Single-cell enzymatic cascade synthesis of testolactone enabled by engineering of polycyclic ketone monooxygenase and multi-gene expression fine-tuning.

ABSTRACT

The synthesis of steroids is challenging through multistep steroidal core modifications with high site-selectivity and productivity. In this work, a novel enzymatic cascade system was constructed for synthesis of testolactone by specific C17 lactonization/Δ1-dehydrogenation from inexpensive androstenedione using an engineered polycyclic ketone monooxygenase (PockeMO) and an appropriate 3-ketosteroid-Δ1-dehydrogenase (ReKstD). The focused saturation mutagenesis in the substrate binding pocket was implemented for evolution of PockeMO to eliminate the bottleneck effect.
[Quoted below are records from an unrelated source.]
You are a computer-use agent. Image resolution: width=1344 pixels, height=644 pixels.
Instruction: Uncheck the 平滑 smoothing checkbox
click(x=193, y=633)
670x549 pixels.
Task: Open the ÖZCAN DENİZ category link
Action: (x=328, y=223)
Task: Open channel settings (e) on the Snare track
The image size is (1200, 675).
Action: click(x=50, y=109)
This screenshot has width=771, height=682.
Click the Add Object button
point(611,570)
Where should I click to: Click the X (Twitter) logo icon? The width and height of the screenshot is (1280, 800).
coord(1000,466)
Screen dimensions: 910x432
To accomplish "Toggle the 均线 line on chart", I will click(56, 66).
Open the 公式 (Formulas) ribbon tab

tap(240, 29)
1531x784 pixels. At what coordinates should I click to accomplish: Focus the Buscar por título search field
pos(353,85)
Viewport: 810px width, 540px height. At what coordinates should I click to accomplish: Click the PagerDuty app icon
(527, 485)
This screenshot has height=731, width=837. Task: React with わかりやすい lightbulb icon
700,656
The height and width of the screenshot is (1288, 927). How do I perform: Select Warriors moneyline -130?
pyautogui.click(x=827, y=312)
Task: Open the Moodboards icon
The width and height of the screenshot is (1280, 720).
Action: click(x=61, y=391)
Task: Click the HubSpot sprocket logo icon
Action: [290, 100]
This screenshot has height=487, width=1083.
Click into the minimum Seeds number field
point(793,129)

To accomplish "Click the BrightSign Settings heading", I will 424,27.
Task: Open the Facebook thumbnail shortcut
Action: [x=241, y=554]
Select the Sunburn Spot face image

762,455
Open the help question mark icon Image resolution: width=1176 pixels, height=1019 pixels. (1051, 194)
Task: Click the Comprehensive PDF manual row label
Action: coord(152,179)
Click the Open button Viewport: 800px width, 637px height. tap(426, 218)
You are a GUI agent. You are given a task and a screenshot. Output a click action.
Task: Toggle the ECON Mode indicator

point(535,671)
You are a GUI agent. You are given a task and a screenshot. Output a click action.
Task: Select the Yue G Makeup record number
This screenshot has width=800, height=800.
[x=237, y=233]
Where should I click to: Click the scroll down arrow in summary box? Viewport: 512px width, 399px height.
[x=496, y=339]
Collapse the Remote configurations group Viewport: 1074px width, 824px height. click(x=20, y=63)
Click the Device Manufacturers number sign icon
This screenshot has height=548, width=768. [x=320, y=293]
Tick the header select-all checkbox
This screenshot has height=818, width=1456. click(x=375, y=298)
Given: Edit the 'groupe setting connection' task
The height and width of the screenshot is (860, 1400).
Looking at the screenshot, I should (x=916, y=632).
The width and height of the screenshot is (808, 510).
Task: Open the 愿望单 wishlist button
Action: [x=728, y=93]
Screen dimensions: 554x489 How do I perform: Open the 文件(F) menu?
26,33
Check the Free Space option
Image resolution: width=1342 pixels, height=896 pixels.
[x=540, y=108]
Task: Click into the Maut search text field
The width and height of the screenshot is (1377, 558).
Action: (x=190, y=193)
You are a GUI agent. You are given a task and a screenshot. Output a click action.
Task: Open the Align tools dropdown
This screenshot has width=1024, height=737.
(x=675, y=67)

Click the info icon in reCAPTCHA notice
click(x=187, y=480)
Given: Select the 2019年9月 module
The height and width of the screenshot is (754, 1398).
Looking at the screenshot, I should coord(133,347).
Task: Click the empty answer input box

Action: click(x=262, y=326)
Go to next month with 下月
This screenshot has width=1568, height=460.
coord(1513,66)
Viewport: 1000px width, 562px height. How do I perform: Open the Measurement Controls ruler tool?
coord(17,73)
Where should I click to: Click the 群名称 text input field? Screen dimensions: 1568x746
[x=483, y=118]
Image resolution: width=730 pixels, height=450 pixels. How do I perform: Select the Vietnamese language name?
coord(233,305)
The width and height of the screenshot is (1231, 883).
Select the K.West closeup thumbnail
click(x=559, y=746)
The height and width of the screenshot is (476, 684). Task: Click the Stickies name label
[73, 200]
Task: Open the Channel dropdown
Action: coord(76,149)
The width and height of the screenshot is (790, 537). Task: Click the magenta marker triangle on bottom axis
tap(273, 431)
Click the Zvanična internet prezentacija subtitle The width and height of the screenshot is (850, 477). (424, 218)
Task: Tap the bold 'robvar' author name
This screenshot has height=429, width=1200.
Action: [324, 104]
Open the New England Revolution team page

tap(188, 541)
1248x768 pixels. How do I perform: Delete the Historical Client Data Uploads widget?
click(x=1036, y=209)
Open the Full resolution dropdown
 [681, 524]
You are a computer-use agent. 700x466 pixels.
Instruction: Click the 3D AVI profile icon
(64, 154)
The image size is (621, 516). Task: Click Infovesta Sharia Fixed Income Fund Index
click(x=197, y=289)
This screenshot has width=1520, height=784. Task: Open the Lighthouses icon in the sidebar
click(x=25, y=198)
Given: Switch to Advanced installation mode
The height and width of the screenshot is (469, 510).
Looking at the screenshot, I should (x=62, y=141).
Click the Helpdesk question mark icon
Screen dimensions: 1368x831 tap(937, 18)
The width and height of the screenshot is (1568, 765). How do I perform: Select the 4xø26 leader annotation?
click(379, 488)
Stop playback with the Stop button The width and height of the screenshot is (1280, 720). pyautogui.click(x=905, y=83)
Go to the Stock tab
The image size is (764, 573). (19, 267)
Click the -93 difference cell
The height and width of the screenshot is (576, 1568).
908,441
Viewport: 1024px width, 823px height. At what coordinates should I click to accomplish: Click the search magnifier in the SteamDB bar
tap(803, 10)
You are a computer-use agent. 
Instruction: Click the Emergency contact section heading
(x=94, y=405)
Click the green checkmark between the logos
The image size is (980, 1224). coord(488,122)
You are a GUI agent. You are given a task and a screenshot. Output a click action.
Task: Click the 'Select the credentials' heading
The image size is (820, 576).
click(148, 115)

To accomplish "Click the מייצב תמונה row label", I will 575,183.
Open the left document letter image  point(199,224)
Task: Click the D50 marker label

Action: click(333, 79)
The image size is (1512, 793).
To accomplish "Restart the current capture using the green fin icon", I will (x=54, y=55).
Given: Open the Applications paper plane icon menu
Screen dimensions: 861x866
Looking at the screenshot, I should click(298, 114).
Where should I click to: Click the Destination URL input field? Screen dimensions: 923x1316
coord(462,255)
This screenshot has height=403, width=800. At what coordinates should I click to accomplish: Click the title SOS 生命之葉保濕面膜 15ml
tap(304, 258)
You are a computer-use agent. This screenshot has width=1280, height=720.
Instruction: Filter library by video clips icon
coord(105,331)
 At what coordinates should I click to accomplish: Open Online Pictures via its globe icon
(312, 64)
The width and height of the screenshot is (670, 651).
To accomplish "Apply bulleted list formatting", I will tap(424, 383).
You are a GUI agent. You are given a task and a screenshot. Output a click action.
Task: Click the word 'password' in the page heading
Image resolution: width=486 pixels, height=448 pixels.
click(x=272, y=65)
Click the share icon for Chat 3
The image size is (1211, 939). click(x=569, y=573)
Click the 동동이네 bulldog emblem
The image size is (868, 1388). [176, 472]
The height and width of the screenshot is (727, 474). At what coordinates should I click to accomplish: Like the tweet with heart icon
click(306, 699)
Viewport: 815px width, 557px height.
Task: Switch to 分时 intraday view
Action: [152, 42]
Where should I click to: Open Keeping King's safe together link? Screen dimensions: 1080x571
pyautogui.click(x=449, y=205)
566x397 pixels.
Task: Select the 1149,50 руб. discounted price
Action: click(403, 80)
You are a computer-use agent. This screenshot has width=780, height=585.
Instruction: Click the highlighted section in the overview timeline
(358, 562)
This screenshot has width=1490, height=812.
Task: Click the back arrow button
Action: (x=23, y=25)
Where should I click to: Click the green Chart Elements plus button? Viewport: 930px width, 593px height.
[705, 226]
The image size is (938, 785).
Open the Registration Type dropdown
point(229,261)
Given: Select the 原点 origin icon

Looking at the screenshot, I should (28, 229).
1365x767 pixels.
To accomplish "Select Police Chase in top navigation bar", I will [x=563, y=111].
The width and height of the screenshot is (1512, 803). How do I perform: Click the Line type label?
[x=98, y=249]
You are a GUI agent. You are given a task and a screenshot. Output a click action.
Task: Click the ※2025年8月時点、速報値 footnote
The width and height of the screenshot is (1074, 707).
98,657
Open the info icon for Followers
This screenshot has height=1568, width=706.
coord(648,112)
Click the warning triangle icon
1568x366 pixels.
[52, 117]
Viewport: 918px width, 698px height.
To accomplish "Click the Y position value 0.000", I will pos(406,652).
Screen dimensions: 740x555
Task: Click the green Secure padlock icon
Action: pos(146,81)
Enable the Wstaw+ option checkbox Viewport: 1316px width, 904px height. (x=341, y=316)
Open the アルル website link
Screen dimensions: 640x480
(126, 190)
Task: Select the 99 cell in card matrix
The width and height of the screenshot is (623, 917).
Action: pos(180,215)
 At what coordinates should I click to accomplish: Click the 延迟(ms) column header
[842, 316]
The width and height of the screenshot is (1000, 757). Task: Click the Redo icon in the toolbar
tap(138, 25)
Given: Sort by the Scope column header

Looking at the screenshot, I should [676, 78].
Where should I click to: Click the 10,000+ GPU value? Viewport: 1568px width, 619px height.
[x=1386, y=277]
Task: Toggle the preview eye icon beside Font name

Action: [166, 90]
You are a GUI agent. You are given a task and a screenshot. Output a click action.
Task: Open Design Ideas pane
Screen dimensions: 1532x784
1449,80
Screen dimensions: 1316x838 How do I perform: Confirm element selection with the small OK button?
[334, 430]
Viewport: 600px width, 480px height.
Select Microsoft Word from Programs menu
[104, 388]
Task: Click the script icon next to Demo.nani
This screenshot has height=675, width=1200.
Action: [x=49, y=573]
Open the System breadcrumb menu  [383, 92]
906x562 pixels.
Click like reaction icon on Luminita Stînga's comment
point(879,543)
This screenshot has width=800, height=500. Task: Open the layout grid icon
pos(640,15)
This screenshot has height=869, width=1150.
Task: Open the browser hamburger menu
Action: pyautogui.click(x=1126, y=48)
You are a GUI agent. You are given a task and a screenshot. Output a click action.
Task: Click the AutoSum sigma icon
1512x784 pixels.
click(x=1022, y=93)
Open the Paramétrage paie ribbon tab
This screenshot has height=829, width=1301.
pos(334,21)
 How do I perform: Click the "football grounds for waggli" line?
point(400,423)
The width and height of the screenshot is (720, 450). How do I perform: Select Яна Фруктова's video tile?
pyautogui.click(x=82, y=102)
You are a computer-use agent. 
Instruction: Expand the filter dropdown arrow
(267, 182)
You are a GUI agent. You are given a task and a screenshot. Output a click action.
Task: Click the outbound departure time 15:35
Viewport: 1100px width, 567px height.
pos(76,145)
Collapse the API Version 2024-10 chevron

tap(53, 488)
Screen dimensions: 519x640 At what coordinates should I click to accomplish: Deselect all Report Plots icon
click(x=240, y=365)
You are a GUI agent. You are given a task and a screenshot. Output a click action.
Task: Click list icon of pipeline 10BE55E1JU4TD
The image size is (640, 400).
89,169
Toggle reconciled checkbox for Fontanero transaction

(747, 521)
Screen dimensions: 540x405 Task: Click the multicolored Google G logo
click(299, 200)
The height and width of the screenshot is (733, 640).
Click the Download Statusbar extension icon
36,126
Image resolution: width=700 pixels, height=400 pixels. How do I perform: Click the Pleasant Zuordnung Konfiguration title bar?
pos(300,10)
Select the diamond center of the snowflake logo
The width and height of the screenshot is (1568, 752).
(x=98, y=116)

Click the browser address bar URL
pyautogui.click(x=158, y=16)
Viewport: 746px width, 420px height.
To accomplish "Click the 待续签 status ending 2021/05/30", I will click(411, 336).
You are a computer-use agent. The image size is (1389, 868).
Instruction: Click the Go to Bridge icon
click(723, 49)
A best mutant MU3 (I225L/L226V/L532Y) was obtained with 20-fold higher specific activity compared to PockeMO. The catalytic efficiency (kcat/Km) of MU3 was 171-fold higher and the substrate scope shifted to polycyclic ketones. Molecular dynamic simulations suggested that the activity was improved by stabilization of the pre-lactonization state and generation of productive orientation of 4-AD mediated by distal L532Y mutation. Based on that, the three genes, MU3, ReKstD and a ketoreductase for NADPH regeneration, were rationally integrated in one cell via expression fine-tuning to form the efficient single cell catalyst E. coli S9. The single whole-cell biocatalytic process was scaled up and could generate 9.0 g/L testolactone with the high space time yield of 1 g/L/h without steroidal by-product, indicating the potential for site-specific and one-pot synthesis of steroid.